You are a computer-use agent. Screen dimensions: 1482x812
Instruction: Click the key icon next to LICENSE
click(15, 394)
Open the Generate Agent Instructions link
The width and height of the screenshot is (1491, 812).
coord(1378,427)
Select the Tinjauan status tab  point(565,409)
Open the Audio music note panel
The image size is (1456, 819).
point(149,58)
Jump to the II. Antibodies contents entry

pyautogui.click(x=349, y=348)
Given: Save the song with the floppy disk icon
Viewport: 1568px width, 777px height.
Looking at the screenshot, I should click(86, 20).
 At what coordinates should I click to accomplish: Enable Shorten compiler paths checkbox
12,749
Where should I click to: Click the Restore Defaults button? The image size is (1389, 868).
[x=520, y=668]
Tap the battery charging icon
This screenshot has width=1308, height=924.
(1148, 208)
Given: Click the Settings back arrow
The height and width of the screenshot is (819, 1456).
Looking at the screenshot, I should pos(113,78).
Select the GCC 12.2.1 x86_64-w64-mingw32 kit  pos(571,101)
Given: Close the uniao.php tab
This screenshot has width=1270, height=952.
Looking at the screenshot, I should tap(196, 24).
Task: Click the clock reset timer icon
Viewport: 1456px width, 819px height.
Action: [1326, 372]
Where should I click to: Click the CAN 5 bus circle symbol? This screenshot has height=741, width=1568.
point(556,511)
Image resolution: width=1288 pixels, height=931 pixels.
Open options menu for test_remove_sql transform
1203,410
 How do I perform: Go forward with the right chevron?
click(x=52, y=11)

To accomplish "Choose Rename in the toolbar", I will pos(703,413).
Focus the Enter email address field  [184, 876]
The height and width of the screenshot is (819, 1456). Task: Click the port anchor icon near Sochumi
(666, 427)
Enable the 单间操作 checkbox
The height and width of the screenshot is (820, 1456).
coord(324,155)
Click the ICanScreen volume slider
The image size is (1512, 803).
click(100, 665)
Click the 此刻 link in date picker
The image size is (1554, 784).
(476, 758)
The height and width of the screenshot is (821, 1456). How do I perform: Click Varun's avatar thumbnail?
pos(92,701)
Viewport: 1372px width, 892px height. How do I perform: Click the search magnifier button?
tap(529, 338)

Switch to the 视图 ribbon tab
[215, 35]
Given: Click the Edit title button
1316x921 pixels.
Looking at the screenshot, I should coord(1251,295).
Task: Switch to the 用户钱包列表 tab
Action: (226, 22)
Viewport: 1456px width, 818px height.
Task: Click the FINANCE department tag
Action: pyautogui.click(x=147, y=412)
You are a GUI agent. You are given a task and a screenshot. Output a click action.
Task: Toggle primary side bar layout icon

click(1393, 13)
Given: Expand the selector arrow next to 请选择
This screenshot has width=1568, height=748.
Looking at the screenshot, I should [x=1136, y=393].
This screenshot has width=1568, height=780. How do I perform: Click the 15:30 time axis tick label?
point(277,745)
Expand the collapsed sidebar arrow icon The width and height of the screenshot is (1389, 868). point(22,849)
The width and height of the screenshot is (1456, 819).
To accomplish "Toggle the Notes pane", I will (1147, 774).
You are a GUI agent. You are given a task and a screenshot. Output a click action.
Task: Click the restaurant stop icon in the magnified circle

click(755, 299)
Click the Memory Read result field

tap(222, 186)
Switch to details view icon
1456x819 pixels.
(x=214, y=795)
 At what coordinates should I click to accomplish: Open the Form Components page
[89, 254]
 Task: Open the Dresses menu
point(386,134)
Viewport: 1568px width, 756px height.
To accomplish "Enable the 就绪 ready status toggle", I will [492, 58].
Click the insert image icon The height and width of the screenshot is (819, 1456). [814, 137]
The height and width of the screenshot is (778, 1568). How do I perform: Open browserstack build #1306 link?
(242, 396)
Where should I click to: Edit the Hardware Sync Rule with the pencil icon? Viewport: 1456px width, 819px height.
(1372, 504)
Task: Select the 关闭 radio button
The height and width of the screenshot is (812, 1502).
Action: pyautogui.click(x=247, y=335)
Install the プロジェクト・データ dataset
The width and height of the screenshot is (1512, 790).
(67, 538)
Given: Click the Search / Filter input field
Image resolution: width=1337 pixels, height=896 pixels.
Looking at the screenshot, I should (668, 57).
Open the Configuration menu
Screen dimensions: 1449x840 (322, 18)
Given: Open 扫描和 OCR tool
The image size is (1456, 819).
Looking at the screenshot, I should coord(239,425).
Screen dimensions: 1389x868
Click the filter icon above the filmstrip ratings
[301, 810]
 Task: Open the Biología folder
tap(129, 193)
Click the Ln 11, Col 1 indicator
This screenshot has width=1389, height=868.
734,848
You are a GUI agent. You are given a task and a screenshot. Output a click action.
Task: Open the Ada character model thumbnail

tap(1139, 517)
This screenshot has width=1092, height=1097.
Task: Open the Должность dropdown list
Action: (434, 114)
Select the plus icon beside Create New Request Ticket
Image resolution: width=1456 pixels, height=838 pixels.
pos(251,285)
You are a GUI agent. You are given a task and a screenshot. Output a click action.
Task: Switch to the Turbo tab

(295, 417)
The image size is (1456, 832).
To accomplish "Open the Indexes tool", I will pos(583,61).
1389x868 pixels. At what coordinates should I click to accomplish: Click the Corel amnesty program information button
_____
◆ **YOUR OBJECTIVE**:
The lines to return are those in the records above that hold the word "will".

◆ **REPLY**:
To accomplish "Choose Rename in the toolbar", I will pos(703,413).
To accomplish "Toggle the Notes pane", I will (1147, 774).
To accomplish "Enable the 就绪 ready status toggle", I will [492, 58].
To accomplish "Open the Indexes tool", I will pos(583,61).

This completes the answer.